Mas insistiu que o maior problema continua a ser a falta de recursos humanos.
“A única forma é colocar todo o país com professores de língua portuguesa para ensinar em todas as escolas. É a única forma de o fazer”, disse.
“Temos que investir mais na formação de professores, trazendo professores de língua portuguesa dos nossos países irmãos da CPLP para nos ajudarem a fazer isso”, defendeu, afirmando que sem isso os debates tornam-se “fúteis e estéreis”.
Mais do que ensinar a língua portuguesa, disse, é vital que se aposte também no ensino em português, em áreas como as ciências, ajudando os jovens a “raciocinar em português”.
Paralelamente, considerou ser vital apostar no ensino do português na função pública onde há hoje mais documentos, mais despachos e todo um quadro legal e regulamentar em português mas onde a compreensão dos funcionários ainda é limitada.
“Assim como acontece na área da educação, na área da administração pública temos casos caricatos, despachos escritos em português que não são bem entendidos e acabam por ser implementados de outra forma”, observou. Apontou também para os órgãos de comunicação social, onde o uso do português é praticamente inexistente.
Já o ex-primeiro-ministro timorense Mari Alkatiri, em sua apresentação disse, “Para se compreender a importância da língua portuguesa, tem que se entender a mesma na sua interação com o tétum praça. E a interação entre as duas línguas e a fé dos timorenses e entre o monoteísmo católico e a prática animista” .
Trata-se, disse, de elementos que servem como “oxigénio” para a reafirmação da identidade timorense, “em todo o seu mosaico” socio cultural pelo que questionar qualquer desses elementos coloca em risco essa identidade.
Em resposta a perguntas da plateia, Mari Alkatiri criticou o que disse ser a má política adotada nos últimos anos no ensino da língua, com comunicações no setor público em inglês ou indonésio.
Como exemplo do que diz serem erros políticos sobre esta matéria, recorda que quando a troika chegou a Portugal foi convidado pelos então chefe de Estado, José Ramos-Horta e primeiro-ministro, Xanana Gusmão, para os acompanhar a Portugal “comprar dívida pública portuguesa”.
“Tínhamos 6 mil milhões de dólares no fundo petrolífero e queriam comprar dívida pública. Isso nem dá para fazer cantar um cego. Eu disse que preferia ir lá, mas era para contratar professores portugueses”, afirmou.
Alkaiti insistiu que esta política é essencial para defender a soberania timorense no contexto regional e sub-regional, e para defender o tétum que só se reforçará com o português e que, se se tentar desenvolver com o inglês ou indonésio “simplesmente desaparece”.

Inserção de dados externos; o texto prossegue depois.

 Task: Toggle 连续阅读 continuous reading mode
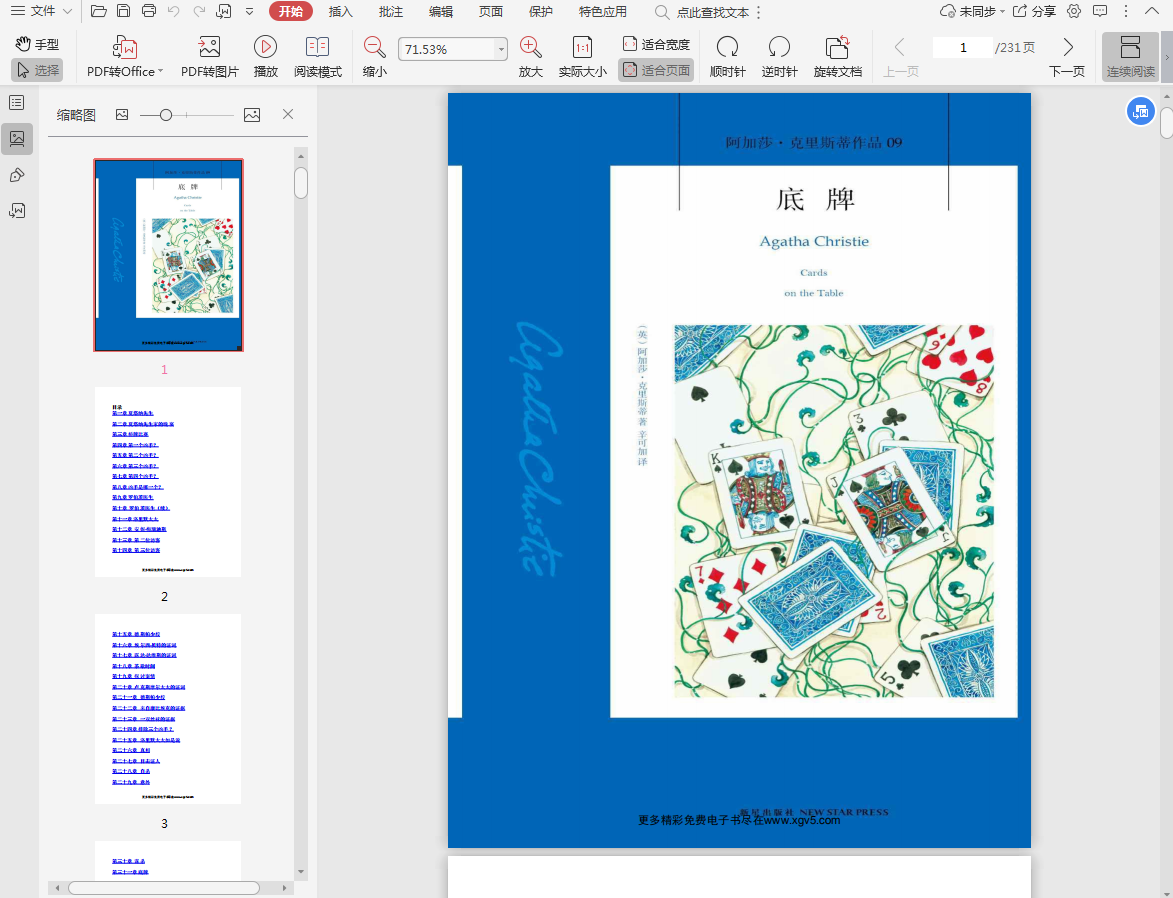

“A política nacional tem que ser muito clara. Se não o for seremos mais um país no lago australiano ou um meio Estado na extensão da Indonésia. Essa é a realidade”, afirmou.
“Fomos tão determinados a fazer a luta pela independência e estamos a perder a determinação de defender esta independência, os elementos que garantem a defesa desta independência”, disse, criticando os que defendem o uso das línguas maternas que contribuem para “balcanizar” o país.
Numa intervenção em que recordou o papel da língua portuguesa em Timor-Leste, “da colonização à libertação”, Alkatiri disse que o português começou como uma “língua política e sociocultural de dominação”, algo que se foi diluindo ao longo dos séculos.
Um processo que ocorreu sem que o português tenha, em qualquer momento, deixado de ter interação com a sociedade timorense que o procurava sempre como aliado”, especialmente nas duas ocupações, a japonesa e a indonésia.
“Os timorenses intuitivamente ou empiricamente sabiam que a melhor forma de afirmar a sua diferença era manter esse vínculo à identidade lusófona”, algo que os ajudava a defender-se das presenças invasoras “mais perigosas e dominadores”.